[PROBLEM DETAILS]: Rewrite the entries from the line with "Task: Click the Possible" to the line with "tap(1046, 583)" as a Markdown table with the columns Row and Line. Number each row and leave out blank lines.

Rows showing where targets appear
....................

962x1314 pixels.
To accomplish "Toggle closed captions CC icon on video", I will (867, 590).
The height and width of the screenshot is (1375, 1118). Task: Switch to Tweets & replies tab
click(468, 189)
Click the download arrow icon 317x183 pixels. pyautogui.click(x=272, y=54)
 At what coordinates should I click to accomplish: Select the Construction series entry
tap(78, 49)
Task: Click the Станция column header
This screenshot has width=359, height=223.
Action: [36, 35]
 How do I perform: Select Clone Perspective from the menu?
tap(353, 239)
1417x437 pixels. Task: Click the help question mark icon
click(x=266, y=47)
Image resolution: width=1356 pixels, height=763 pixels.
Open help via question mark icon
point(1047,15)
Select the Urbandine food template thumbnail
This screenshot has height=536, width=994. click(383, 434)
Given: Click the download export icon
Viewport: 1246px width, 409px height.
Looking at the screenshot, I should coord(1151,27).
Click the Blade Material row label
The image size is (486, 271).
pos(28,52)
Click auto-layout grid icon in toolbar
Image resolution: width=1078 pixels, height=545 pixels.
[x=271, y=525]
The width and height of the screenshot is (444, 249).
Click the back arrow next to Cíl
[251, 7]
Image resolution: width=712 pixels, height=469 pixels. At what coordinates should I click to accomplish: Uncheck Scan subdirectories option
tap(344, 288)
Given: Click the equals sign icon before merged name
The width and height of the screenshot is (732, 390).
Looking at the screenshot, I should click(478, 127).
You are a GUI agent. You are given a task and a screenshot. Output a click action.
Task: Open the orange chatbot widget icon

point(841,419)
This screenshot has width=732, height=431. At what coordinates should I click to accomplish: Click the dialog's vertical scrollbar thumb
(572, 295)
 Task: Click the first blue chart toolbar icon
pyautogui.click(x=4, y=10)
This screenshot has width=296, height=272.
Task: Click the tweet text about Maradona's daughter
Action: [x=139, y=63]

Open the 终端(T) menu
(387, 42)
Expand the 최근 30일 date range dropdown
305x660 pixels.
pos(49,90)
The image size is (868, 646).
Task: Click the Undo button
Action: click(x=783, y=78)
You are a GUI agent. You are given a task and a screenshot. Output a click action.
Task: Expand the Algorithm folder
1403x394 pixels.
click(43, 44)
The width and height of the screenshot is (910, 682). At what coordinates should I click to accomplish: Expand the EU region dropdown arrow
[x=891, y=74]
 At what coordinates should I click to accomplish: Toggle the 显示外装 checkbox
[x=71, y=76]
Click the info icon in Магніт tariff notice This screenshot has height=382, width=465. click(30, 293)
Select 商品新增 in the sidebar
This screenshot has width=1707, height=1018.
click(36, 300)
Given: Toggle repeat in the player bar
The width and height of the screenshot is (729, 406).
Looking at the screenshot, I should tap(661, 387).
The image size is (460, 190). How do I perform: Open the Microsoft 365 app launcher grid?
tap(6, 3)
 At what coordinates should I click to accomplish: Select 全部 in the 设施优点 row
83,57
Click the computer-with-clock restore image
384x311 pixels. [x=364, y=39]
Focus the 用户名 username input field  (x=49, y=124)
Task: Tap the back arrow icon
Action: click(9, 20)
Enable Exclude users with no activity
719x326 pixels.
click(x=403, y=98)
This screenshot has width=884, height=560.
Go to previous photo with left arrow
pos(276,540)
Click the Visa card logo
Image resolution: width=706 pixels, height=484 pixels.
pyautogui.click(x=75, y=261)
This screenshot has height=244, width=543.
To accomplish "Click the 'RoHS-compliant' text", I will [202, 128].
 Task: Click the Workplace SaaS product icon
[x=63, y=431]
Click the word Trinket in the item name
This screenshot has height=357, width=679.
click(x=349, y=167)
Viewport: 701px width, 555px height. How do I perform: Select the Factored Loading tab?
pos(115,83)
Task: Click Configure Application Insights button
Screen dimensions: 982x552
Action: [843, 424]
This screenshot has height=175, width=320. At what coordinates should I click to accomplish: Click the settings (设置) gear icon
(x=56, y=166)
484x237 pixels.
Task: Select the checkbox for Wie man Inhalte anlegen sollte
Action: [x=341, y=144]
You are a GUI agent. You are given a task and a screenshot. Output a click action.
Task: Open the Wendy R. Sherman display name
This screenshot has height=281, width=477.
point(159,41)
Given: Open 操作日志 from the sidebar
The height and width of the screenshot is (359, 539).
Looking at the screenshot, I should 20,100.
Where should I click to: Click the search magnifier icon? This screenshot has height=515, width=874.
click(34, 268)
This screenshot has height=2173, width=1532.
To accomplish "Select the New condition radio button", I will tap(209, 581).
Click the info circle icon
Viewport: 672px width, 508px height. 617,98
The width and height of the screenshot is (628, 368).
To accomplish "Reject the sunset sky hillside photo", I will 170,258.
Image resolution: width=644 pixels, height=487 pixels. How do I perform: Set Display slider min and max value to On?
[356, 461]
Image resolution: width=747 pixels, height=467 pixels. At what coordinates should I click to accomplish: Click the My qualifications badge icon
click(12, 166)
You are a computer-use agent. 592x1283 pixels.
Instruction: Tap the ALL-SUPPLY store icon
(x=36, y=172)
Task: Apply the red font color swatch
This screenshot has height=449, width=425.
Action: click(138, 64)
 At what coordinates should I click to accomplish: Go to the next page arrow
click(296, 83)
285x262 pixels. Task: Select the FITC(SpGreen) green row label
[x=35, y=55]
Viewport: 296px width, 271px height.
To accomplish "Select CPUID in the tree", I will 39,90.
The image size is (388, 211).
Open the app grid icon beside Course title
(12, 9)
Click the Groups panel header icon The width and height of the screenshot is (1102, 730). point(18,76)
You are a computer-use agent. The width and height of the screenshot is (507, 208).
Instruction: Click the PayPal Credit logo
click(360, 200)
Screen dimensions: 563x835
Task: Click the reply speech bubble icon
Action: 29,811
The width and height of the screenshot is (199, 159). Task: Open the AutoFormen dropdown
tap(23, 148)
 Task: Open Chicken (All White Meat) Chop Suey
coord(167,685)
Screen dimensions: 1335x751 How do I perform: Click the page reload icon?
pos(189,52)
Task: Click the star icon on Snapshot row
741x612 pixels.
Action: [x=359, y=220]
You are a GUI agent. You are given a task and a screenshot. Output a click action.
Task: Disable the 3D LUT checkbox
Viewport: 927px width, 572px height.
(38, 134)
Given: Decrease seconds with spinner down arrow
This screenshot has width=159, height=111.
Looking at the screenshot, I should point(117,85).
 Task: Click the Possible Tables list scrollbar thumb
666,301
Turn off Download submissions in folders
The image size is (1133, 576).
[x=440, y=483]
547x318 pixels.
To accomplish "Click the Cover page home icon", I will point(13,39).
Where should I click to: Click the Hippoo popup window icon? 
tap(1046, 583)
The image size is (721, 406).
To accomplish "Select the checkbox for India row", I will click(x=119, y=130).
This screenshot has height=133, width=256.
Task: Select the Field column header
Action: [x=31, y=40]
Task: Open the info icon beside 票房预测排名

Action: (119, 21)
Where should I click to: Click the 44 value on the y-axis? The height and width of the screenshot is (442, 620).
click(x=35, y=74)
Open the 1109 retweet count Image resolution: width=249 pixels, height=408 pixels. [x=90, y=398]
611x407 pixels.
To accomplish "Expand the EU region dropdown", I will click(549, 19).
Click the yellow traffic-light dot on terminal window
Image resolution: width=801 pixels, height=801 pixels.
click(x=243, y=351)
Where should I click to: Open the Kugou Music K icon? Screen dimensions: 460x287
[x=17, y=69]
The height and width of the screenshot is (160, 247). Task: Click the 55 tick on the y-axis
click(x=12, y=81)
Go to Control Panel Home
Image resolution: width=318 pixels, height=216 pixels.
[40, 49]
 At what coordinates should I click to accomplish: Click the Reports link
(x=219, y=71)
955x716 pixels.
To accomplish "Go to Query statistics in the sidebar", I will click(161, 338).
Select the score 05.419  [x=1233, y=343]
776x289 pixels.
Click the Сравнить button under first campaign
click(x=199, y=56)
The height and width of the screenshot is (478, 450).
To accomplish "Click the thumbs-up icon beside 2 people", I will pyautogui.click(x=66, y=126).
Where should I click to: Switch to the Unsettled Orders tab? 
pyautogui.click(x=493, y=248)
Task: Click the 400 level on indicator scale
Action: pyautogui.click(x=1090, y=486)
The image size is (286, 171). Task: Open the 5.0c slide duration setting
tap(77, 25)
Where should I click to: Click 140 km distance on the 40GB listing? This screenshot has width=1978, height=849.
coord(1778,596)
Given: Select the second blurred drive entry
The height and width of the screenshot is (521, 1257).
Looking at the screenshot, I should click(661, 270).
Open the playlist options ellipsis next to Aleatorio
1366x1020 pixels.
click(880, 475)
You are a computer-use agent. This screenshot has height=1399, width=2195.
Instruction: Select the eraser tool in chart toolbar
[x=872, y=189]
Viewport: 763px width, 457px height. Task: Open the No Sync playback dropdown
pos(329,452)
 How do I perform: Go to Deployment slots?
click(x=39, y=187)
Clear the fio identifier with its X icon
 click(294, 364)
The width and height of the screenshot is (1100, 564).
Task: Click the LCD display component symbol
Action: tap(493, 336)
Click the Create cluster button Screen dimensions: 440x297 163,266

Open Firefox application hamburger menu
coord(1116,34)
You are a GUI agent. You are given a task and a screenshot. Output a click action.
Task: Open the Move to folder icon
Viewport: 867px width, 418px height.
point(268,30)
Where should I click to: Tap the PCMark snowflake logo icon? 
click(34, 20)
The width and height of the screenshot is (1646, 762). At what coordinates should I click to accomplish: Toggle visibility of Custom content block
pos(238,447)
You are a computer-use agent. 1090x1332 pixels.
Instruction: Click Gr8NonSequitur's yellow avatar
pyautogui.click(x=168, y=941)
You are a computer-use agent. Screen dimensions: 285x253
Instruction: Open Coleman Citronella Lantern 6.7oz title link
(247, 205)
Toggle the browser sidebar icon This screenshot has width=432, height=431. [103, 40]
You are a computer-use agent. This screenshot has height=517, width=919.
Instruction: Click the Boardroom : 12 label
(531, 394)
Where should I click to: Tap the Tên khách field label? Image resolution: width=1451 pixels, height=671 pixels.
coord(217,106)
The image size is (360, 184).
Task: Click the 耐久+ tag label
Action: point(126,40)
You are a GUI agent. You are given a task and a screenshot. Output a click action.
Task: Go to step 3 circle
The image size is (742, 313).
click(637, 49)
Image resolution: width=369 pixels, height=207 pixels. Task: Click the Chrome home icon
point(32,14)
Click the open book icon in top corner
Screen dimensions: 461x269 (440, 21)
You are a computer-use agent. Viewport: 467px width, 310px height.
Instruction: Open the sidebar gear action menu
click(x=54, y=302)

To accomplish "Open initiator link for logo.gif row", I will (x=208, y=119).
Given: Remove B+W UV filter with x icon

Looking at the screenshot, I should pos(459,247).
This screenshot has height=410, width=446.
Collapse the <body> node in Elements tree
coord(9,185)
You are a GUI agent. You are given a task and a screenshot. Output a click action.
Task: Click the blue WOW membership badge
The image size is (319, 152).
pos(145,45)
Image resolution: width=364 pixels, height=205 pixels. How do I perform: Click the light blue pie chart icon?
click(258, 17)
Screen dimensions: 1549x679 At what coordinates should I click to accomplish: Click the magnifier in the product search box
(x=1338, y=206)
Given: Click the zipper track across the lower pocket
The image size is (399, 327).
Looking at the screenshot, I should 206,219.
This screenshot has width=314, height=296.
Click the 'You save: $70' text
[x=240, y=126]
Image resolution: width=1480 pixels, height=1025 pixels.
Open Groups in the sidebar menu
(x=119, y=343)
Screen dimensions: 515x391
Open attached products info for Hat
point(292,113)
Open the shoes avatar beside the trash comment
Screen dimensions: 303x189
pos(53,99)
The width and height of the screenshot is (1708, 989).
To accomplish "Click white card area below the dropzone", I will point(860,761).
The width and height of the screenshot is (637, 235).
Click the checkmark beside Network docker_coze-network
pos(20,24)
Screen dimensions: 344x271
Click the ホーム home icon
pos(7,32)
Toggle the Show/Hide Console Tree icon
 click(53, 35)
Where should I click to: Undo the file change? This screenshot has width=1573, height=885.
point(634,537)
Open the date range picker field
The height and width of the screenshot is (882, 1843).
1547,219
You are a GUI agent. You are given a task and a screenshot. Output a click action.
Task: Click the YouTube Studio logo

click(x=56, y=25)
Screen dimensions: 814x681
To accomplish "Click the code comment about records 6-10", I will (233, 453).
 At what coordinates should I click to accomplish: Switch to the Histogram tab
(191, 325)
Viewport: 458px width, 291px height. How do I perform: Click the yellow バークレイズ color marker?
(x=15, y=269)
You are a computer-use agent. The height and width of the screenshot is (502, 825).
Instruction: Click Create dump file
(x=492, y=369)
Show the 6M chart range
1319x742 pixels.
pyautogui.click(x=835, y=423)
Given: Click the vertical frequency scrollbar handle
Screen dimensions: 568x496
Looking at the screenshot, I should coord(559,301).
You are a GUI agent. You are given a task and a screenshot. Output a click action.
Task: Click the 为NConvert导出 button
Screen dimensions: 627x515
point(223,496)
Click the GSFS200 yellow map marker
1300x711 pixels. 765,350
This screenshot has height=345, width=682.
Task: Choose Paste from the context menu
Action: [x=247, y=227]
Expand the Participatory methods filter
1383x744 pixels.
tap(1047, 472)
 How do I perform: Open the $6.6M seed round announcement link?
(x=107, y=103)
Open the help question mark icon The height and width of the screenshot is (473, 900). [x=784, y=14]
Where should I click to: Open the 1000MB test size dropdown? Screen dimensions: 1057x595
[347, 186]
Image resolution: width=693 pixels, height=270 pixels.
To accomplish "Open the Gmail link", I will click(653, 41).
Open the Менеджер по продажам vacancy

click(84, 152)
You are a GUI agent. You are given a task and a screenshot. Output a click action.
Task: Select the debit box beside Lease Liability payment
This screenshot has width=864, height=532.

....................

[RESPONSE TO THIS EXERCISE]:
| Row | Line |
|---|---|
| 1 |  Task: Click the Possible Tables list scrollbar thumb |
| 2 | 666,301 |
| 3 | Turn off Download submissions in folders |
| 4 | The image size is (1133, 576). |
| 5 | [x=440, y=483] |
| 6 | 547x318 pixels. |
| 7 | To accomplish "Click the Cover page home icon", I will point(13,39). |
| 8 | Where should I click to: Click the Hippoo popup window icon?  |
| 9 | tap(1046, 583) |